### WHAT THE TASK REQUIRES
Pictures are to be left out; everything else in the records must be repeated exactly.

### SOURCE RECORDS

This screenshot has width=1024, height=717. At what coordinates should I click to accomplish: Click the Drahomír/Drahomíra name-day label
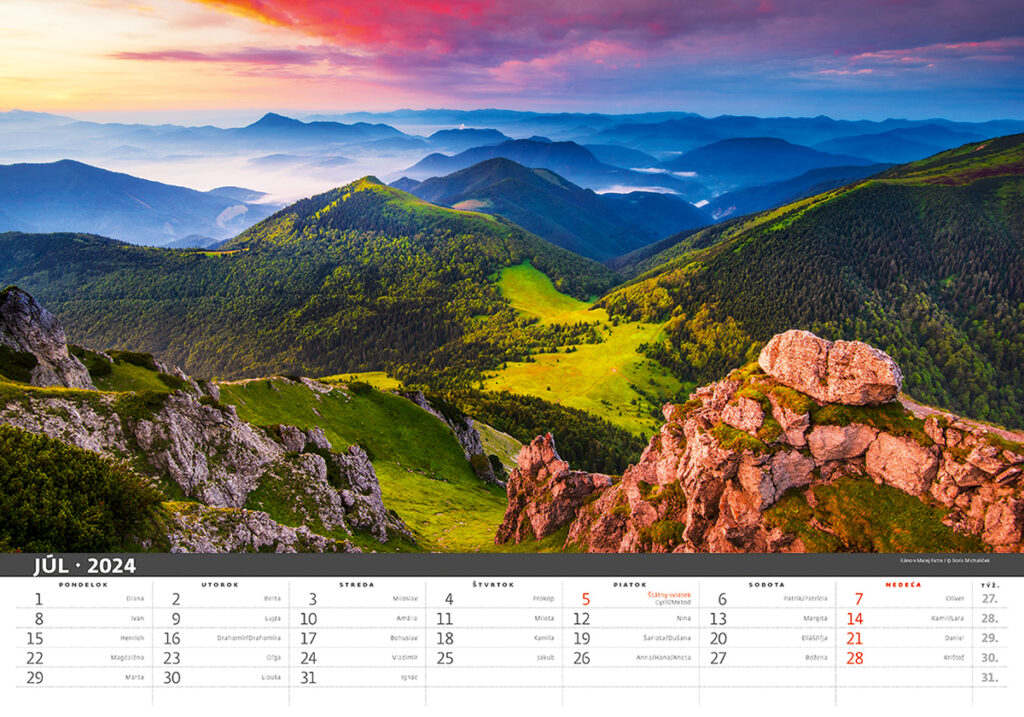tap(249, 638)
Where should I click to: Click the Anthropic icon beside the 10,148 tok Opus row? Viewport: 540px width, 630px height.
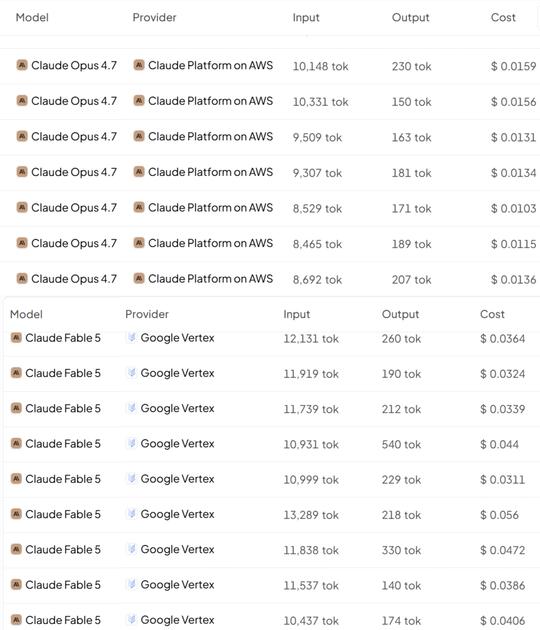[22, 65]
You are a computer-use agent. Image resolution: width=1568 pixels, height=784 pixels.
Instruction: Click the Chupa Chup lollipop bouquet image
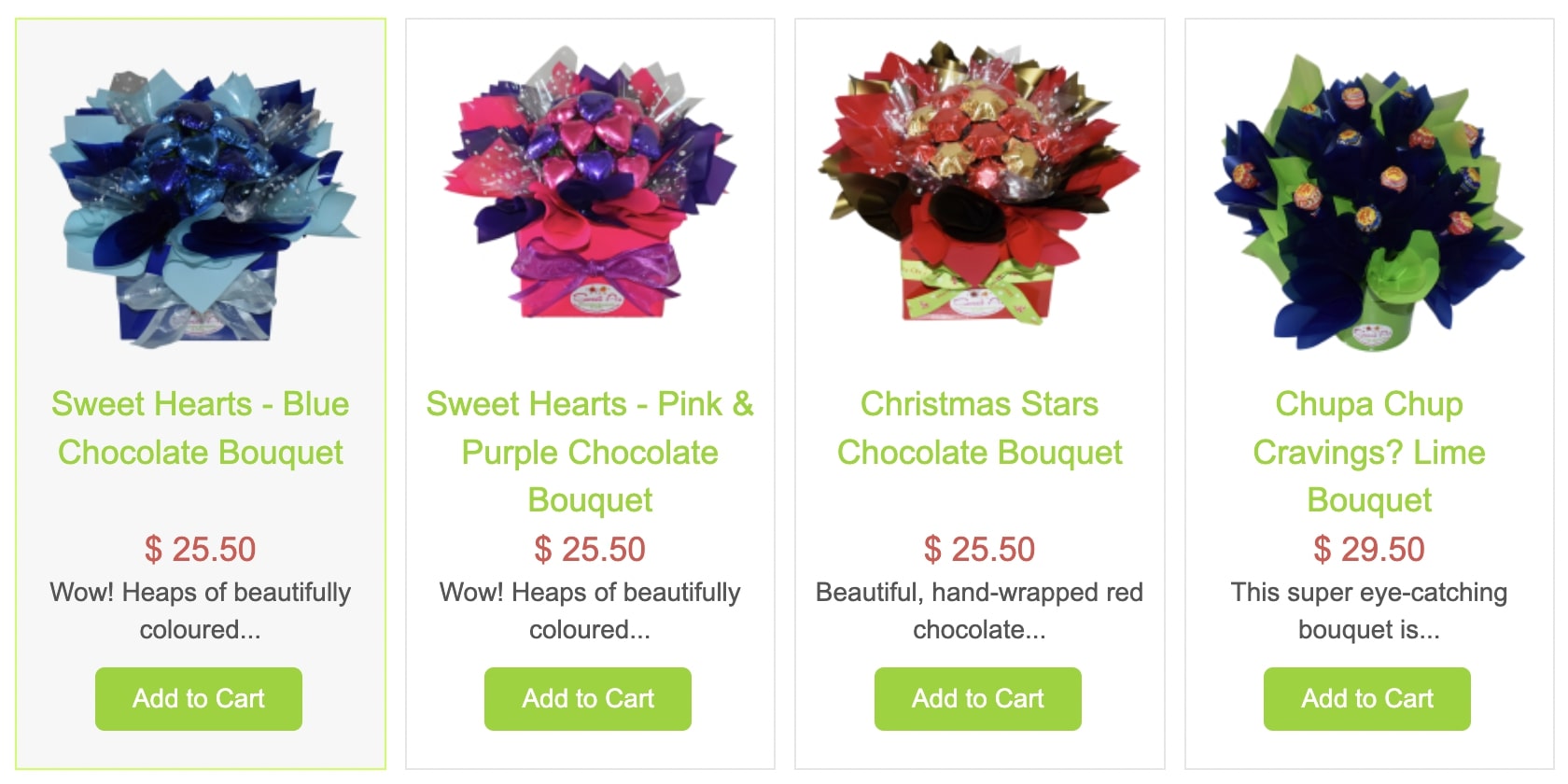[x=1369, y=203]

### RESPONSE FOR THIS EXERCISE
This screenshot has width=1024, height=717. At what coordinates should I click to accomplish: Click the Drahomír/Drahomíra name-day label
tap(249, 638)
Where should I click to: Click the Anthropic icon beside the 10,148 tok Opus row? Viewport: 540px width, 630px height.
[22, 65]
You are a computer-use agent. Image resolution: width=1568 pixels, height=784 pixels.
Instruction: Click the Chupa Chup lollipop bouquet image
[x=1369, y=203]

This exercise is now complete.